Trekking La Paz

Originally published on April 14, 2016 on the Where There Be Dragons “Field Notes Board” at https://www.wheretherebedragons.com/blog/trekking-la-paz/

Image from http://www.imgmob.net/la-paz.html

From the bus station in La Paz we expected to take cabs straight to the hostel. The drivers, however, deposited us on a busy corner by the market to lug our human-sized packs up the dynamic cobblestones of La Paz in an effort to avoid a street-blocking protest. The next day on the Prado we found ourselves ambling between fully equipped police officers complete with leather gloves and aviator sunglasses and multigenerational rows of seated civilians lining the sidewalks. I’m told this introduction to La Paz is a staple of the city.

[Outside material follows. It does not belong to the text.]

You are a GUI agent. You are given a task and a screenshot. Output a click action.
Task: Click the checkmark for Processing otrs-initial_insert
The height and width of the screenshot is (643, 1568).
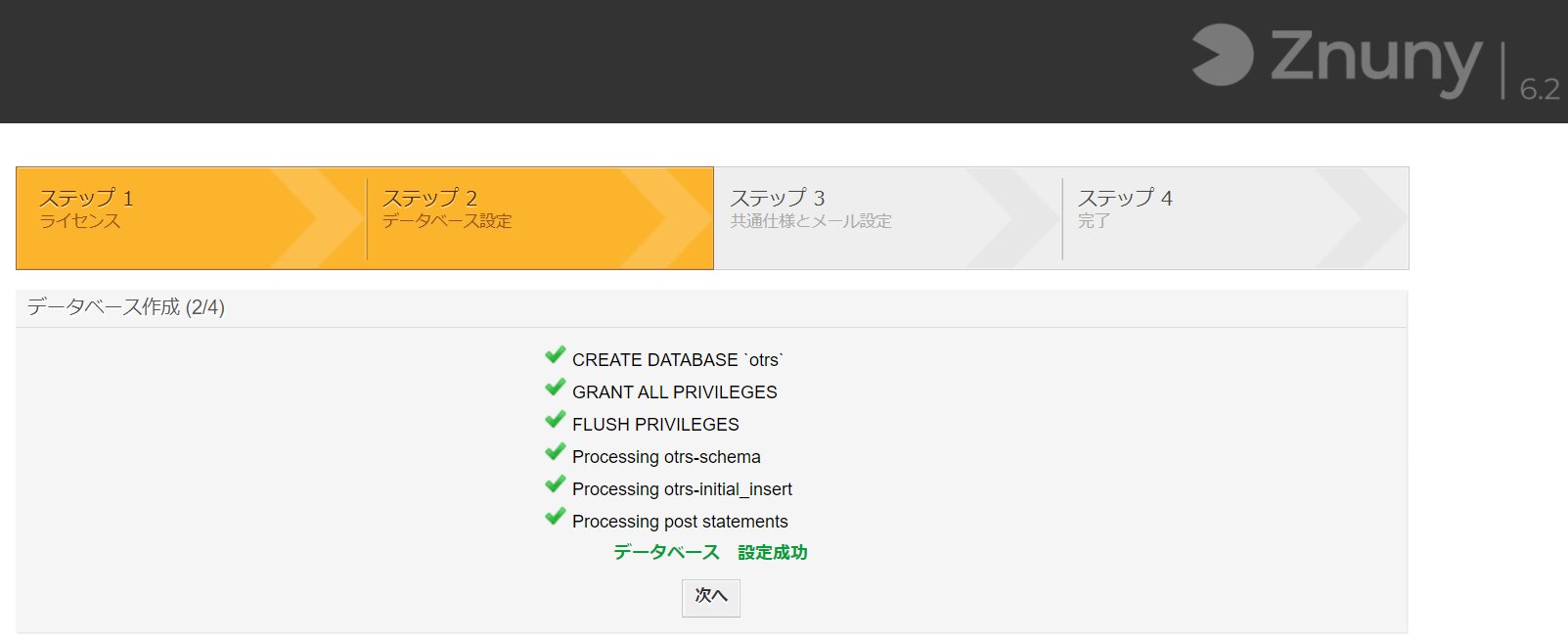(556, 483)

Beyond the 10 or so blocks dedicated to sweaters and souvenirs, the streets seethe with local activity. La Paz is famous for its activism, and indigenous El Alto occupying the horizon adds to the legacy of continual reclamation of the people’s power. El Alto and La Paz are connected by a 15-minute teleférico ride through the sky and seemingly the winding staircases with houses at each landing whose length I didn’t register until I gasped at the 13,000-ft air on my way back up. All sides climb up and away from La Paz, reddish-brown houses forming a giant bowl dotted with cliffs and rock faces upon which more houses perch.

From the teleférico this is the biggest city in the world. Tall boxes with rectangular windows extend further than my comprehension allows and even the mountains — one blue and glaciated and the others brown, green and rolling into sharp peaks — are encompassed by the vast urbanity. Within the expanse, I stroll up steep hills with narrow sidewalks just wide enough to accidentally make contact with the butt of the woman passing by as it intrudes into my arm-swinging space that was never really mine.

La Paz is a friendly city. Young faces are lively and abundant and old ones lead the sit-ins, chewing coca and conversing in Aymara or Quechua with their tall hats and wide skirts. Vacant platforms sprout breakdancing rounds when the sun fades and two girls linger in an extended hug in the center of the cement dance floor. Much of Cusco, crawling with tourists and bars and Westernization, felt like a plastic front propped up to meet foreign expectations of authentic yet accessible, easy culture, like the cardboard town in Blazing Saddles or a carnival-style photo op. Cusco was beautiful, fun, and perfect for recharging. But besides perhaps the souvenir shops and absurd amounts of the same jewelry, La Paz doesn’t feel like it’s just here for me. It has its own life. I’m just lucky enough to hop in.

As I contemplate returning ‘home’ to Tiquipaya, and our short exposure to Huacaria in the jungle and Q’eros in the high Andes, the urban-rural divide becomes more present in my consciousness. I notice it when I wander through trendy coffee shops and gaze out over an impressive open-air amphitheatre. I find myself thinking, “yeah, I could live here” when I haven’t really felt it elsewhere. I feel a slight pang and a little let down by my own self when I realize this modernized, “cleaner” lifestyle might only be more appealing because it’s more familiar and comfortable. Simultaneously, I catch glances of tin roofs and dirt floors on the slopes of the city, and I certainly felt some home-like tugs in the spongy mountains of Q’eros. Maybe I’m just learning to leave a tiny chunk of me in exchange for a shard of each new horizon.